The year was 1958 when war-weary Britain first met the character that became the beloved Paddington Bear. In that very first book author Michael Bond (z”l) introduced children and adults to a lonely bear that had just arrived in Paddington Station, wearing a sign begging someone to “Please Look After This Bear.” The adventure begins when the Brown family adopts the bear they named “Paddington.”
Fifty-nine years and 35 million books later, Paddington Bear has become a favorite for children worldwide. Little known, however, is that author Michael Bond based the Paddington character on Jewish children who were sent to Britain during World War II. Paddington’s beginnings – standing on the train platform, suitcase in hand and sign hanging from his chest – were reminiscent of what author Bond saw when he was a child; the Jewish children who were sent from Nazi Germany to Britain on what came to be known as the “Kindertransport.”

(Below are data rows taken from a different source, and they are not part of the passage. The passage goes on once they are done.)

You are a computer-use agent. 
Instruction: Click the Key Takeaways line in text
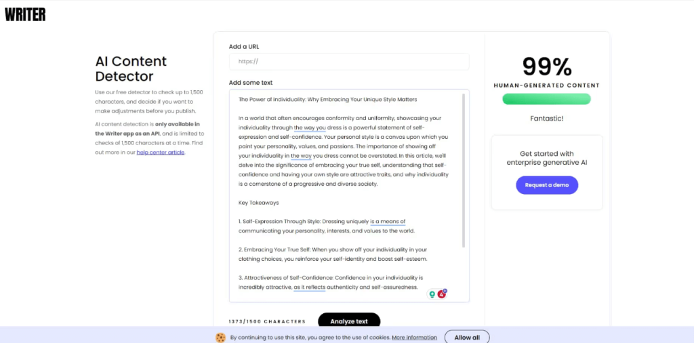(x=259, y=203)
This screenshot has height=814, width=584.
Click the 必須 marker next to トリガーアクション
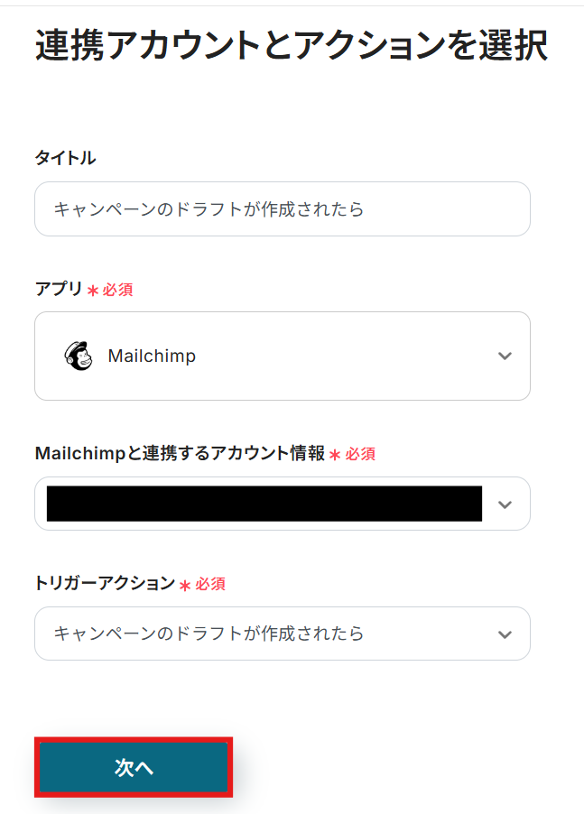tap(210, 584)
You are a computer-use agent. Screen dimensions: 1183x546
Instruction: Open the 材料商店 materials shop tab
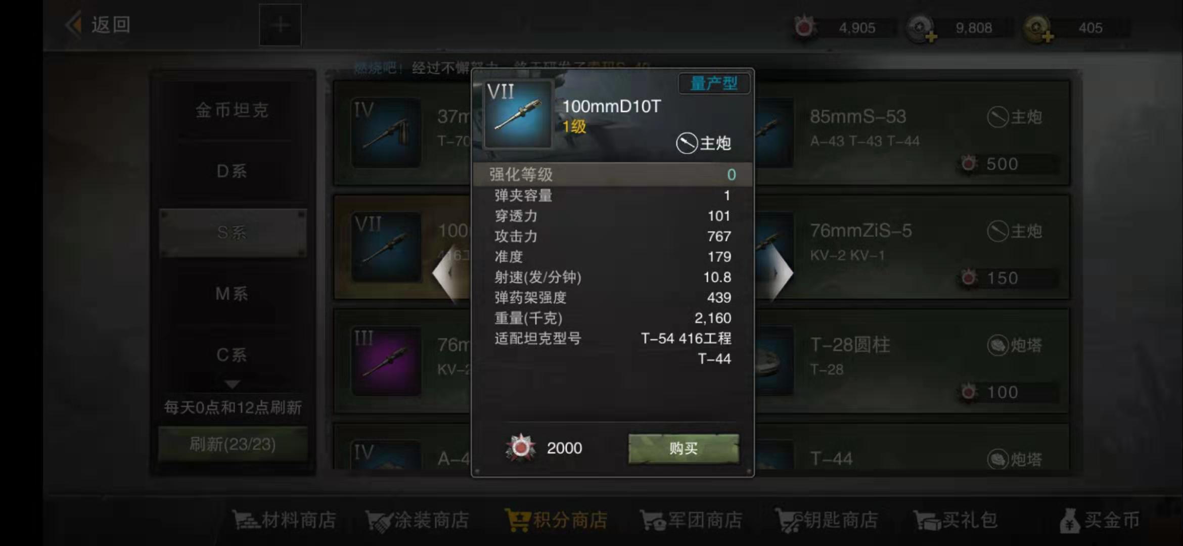(284, 520)
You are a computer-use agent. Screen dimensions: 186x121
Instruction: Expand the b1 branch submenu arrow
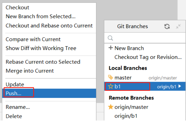[180, 87]
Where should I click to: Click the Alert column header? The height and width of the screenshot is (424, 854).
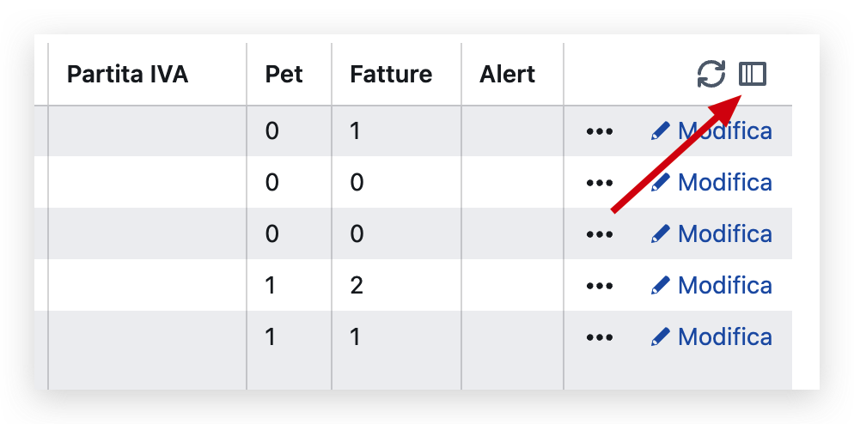click(508, 75)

In an article by journalist Yvette Alt Miller, Michael Bond described the impact these sad and lonely children had upon him when he was a youngster himself. “As a child, Bond watched a group of these children arrive at the train station in the town of Reading. Years later, he recalled the profound impact the sight made on him. “I remember their labels round their necks and then I remember going to the cinema and seeing on the newsreel that Hitler had moved into some new country and seeing footage of elderly people pushing prams with all their belongings in them. Refugees are the saddest sight…”
“In November 1938, Nazis and Nazi sympathizers destroyed hundreds of synagogues and thousands of Jewish-owned homes and businesses throughout Germany and Austria in a pogrom known as “Kristallnacht.” Following the persecution and destruction, Britain relaxed its restrictive rules barring Jewish refugees and allowed thousands of Jewish children to emigrate to safety in Britain.
About half of the Kindertransport children were looked after by British foster families throughout the war; others were housed in schools, hostels, farms and camps.
The Jewish children that Michael Bond witnessed decades ago changed the way he looked at the world. “They all had a label round their neck with their name and address on and a little case or package containing all their treasured possessions.” In his own way, Paddington was a tribute to these brave children. “Paddington, in a sense, was a refugee,” Mr. Bond later explained.
Michael Bond passed away in 2017, well before the broadcast of the delightful video featuring Queen Elizabeth sharing tea and a sandwich with Paddington, a tribute to the bear’s iconic status in Britain and throughout the world.
Bond’s beloved creation, a small brave bear, lives on to inspire generations of readers, and also serves as a tribute to the children of the Kindertransport, who, like Paddington, left all they knew behind to travel to a safety in a new and strange land.